Black July taught me several things. One, that ethnic cleansing does not exist only in the strong-room of history, in distant Germany, or the Punjab. Two, that even after thirty years the wounds of 1983 remain tender. Hence, hoping that the lacerations left behind by a thirty-year will fast slip into history, so that we can move on, is a pretty delusion. And also, that I am Singhalese. I speak the language, I am set in its cultures, and I grew up enmeshed in its rhetoric. From my experience, for those who speak from podiums and sermonise from chairs, being Sinhalese, involves being the ‘oldest’ and largest ethnic group on the island, of it having warded off the foreign ‘other,’ and possessing particular traits such as resilience, courage etc. However, when I read personal narratives of the Tamils who lived through Black July, I saw the other side of ‘Sinhala-ness.’ How it can easily unleash horrendous violence. Though the heroism of those Singhalese who defended their Tamil comrades does shine through, I cannot ignore the fact that this violence sprung from Singhalese notions of identity and entitlement. If I accept the acts of Sinhalese heroism, then I must also accept the acts of Sinhalese violence. After thirty-years of war, I believe that, along with courage, hospitality and kindness, a propensity for violence towards the ‘other,’ lies at the heart of ‘Sinhala-ness.’ If ‘never again’ is to be anything more than a futile dream, I must accept it. If not the spectre of hate could all too easily slip in to our homes and hearts. And given the recent rise in anti-Muslim and anti-Christian sentiments lead by the likes of the BBS, that spectre is still very much amongst us.

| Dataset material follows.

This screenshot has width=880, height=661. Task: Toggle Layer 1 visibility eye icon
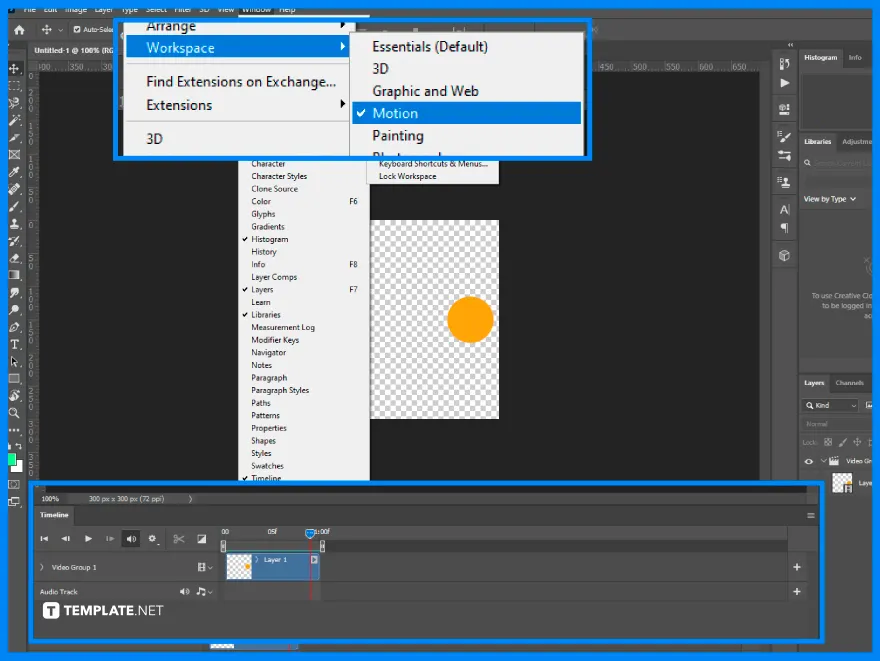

None of us can just shed our ethnic identities and don a Sri Lankan identity. The decades of violence created chasms that divide our communal narratives. Understanding the narrative of the other is the key to reconciliation, in that it is both an exercise in empathy and repentance, but also in that it is the narratives of the ‘other,’ which show us the faults within our own narratives and ideologies.
July of 1983 is as important a day for a Singhalese as it is for a Tamil. The events of that year, and how deal with it, can teach us far more about ourselves than any victory parade or origins myth. If ‘never again’ is to be anything more than fleeting hopes, we must all remember, think and see our reflections in the carnivorous smoke that blotted the Sri Lankan sky, that fateful July in 1983.